If a single XML file is going to hold more than a single
comparison the structure could be modified like this:

<results>
<comparison id="xxx">
<messages>
<item...
</messages>
<value...
...
<file...
</comparison>
...
<comparison id="zzz">
...
</comparison>
</results>

And when the structure is defined it would be nice to have also the DTD (Document Type Definition) file for easy validation of it's
correctness.
}}}


* '''Azhar's modified proposal for protein multiverse on university grid'''

My point of view is to use one xml file for all pairwise results of one method (by method i mean strcuture comparison algorithm e.g DaliLite, USM). I am trying to develop a prototype that can read a set of strctures from an input directory and run each method on these strctures sequentially on one machine. Complete output of each method would be written in an XML file for that method.

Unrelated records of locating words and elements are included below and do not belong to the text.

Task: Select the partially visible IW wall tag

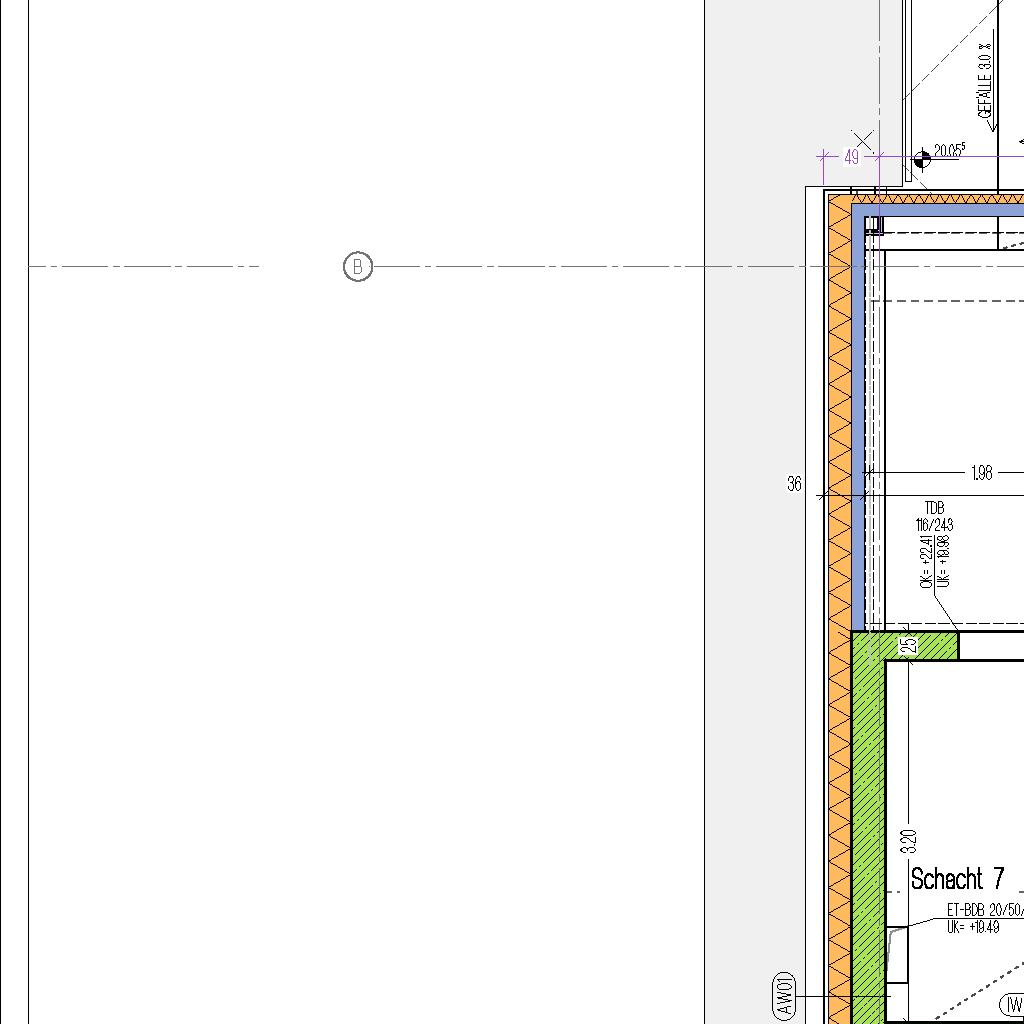Action: click(1012, 1005)
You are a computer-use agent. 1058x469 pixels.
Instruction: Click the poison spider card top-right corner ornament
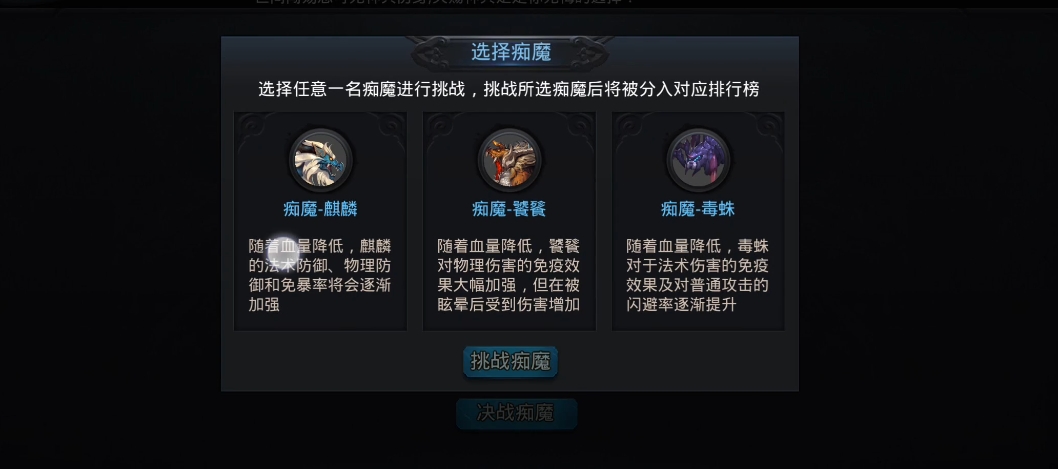767,128
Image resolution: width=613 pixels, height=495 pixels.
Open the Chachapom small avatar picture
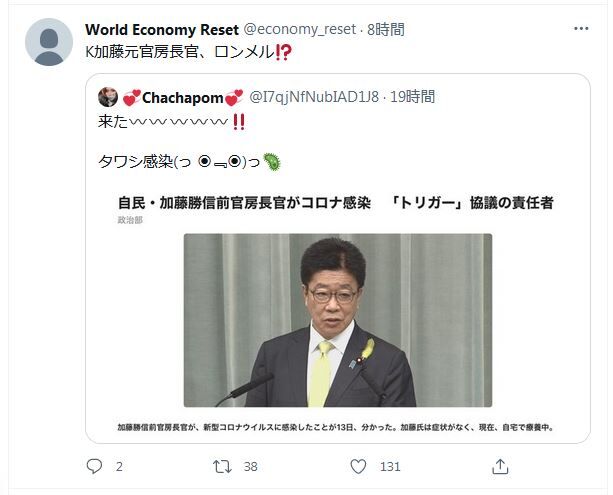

Therefore, I propose (for my experiment on university grid) following XML specification for similarity comparison output:

{{{

<Method Name="MaxCMO">

<Pair No="0" Structure1="1QA9A-1.PDB" Structure2="1QA9A-1.PDB">
<Measures Align="83" Overlap_No="124" Seq_matches="3" Seq_mismatches="80" Seq_identity="3.61"/>
</Pair>

<Pair No="1" Structure1="1QA9A-1.PDB" Structure2="1ASH_-1.PDB">
<Measures Align="98" Overlap_No="125" Seq_matches="6" Seq_mismatches="92" Seq_identity="6.12"/>
</Pair>

<Pair No="2" Structure1="1QA9A-1.PDB" Structure2="1JHGA-1.PDB">
<Measures Align="84" Overlap_No="102" Seq_matches="3" Seq_mismatches="81" Seq_identity="3.57"/>
</Pair>

.
.
.

<Pair No="274" Structure1="1MYT_-1.PDB" Structure2="1HLB_-1.PDB">
<Measures Align="113" Overlap_No="252" Seq_matches="13" Seq_mismatches="100" Seq_identity="11.50"/>
</Pair>

<Pair No="275" Structure1="1HLB_-1.PDB" Structure2="1HLB_-1.PDB">
<Measures Align="147" Overlap_No="316" Seq_matches="36" Seq_mismatches="111" Seq_identity="24.49"/>
</Pair>

</Method>

}}}

Similarly one xml file for each of the remaining methods.

These files could be merged finally to get the all by all results for whole pdb with each method seprately in a searchable and updateable XML file.

So far I have implemented all other methods except USM.